▶

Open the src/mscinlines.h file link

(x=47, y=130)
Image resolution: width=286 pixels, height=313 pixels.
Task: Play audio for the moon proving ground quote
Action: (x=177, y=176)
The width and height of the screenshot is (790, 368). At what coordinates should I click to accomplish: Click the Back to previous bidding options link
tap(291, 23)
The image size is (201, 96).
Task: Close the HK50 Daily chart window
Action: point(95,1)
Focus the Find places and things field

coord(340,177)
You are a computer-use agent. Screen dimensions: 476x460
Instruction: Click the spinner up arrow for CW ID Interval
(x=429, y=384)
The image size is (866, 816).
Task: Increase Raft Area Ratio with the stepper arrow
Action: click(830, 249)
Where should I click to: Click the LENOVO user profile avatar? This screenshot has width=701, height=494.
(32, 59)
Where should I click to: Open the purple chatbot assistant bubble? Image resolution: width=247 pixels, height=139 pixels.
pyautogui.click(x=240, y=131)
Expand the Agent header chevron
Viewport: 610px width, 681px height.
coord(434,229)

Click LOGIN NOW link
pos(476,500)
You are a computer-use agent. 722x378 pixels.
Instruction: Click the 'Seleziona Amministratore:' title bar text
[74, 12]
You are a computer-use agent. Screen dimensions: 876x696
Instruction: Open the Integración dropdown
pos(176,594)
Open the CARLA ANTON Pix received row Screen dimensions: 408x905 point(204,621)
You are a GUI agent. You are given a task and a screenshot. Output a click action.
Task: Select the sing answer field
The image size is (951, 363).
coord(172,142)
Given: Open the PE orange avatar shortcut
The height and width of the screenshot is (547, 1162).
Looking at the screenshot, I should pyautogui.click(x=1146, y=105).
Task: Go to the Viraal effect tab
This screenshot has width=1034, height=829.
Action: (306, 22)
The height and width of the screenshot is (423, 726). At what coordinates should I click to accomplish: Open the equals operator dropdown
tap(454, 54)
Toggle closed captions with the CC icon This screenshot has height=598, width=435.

◀

Without changing a single character, write out all of the entries.

> _SOLUTION TO THIS PROBLEM_:
Open the src/mscinlines.h file link

(x=47, y=130)
Image resolution: width=286 pixels, height=313 pixels.
Task: Play audio for the moon proving ground quote
Action: (x=177, y=176)
The width and height of the screenshot is (790, 368). At what coordinates should I click to accomplish: Click the Back to previous bidding options link
tap(291, 23)
The image size is (201, 96).
Task: Close the HK50 Daily chart window
Action: point(95,1)
Focus the Find places and things field

coord(340,177)
You are a computer-use agent. Screen dimensions: 476x460
Instruction: Click the spinner up arrow for CW ID Interval
(x=429, y=384)
The image size is (866, 816).
Task: Increase Raft Area Ratio with the stepper arrow
Action: click(830, 249)
Where should I click to: Click the LENOVO user profile avatar? This screenshot has width=701, height=494.
(32, 59)
Where should I click to: Open the purple chatbot assistant bubble? Image resolution: width=247 pixels, height=139 pixels.
pyautogui.click(x=240, y=131)
Expand the Agent header chevron
Viewport: 610px width, 681px height.
coord(434,229)

Click LOGIN NOW link
pos(476,500)
You are a computer-use agent. 722x378 pixels.
Instruction: Click the 'Seleziona Amministratore:' title bar text
[74, 12]
You are a computer-use agent. Screen dimensions: 876x696
Instruction: Open the Integración dropdown
pos(176,594)
Open the CARLA ANTON Pix received row Screen dimensions: 408x905 point(204,621)
You are a GUI agent. You are given a task and a screenshot. Output a click action.
Task: Select the sing answer field
The image size is (951, 363).
coord(172,142)
Given: Open the PE orange avatar shortcut
The height and width of the screenshot is (547, 1162).
Looking at the screenshot, I should pyautogui.click(x=1146, y=105).
Task: Go to the Viraal effect tab
This screenshot has width=1034, height=829.
Action: (306, 22)
The height and width of the screenshot is (423, 726). At what coordinates should I click to accomplish: Open the equals operator dropdown
tap(454, 54)
Toggle closed captions with the CC icon This screenshot has height=598, width=435.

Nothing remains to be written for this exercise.